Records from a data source

|---|

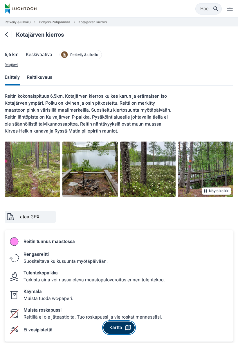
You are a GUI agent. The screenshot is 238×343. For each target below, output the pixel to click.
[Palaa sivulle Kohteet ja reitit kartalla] (6, 34)
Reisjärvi (11, 65)
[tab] (12, 77)
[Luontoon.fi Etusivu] (21, 9)
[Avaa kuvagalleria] (32, 169)
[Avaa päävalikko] (230, 9)
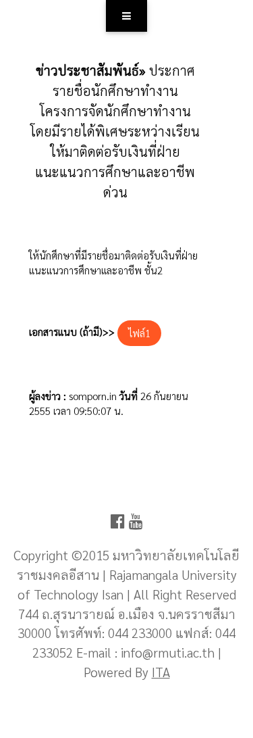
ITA (161, 671)
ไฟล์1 (139, 332)
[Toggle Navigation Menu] (126, 16)
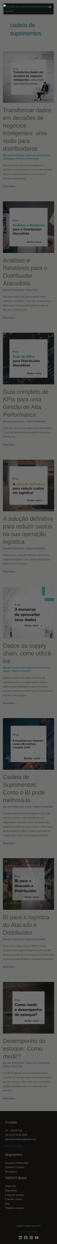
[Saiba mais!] (28, 11)
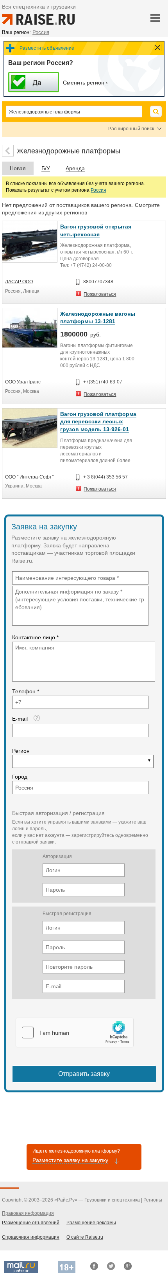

|---|

What needs to be done — Rescale the entries above by writing out every line again, requests included, with each click coordinate in the answers multiplied by 0.7 and rounded to the nearest whole number, halves rounded up. Leave the numbers in the requests as they are, and omit the pictures from your answer.

Finished answer —
You are a GUI agent. The screenshot is 238×343. For each target below, output the pixel to click.
[Palaa sivulle Kohteet ja reitit kartalla] (4, 24)
Reisjärvi (8, 46)
[tab] (8, 54)
[Luontoon.fi Etusivu] (15, 6)
[Avaa kuvagalleria] (22, 118)
[Avaa päävalikko] (161, 6)
ITA (113, 470)
ไฟล์1 (97, 232)
[Toggle Navigation Menu] (88, 11)
[Saiba mais!] (20, 8)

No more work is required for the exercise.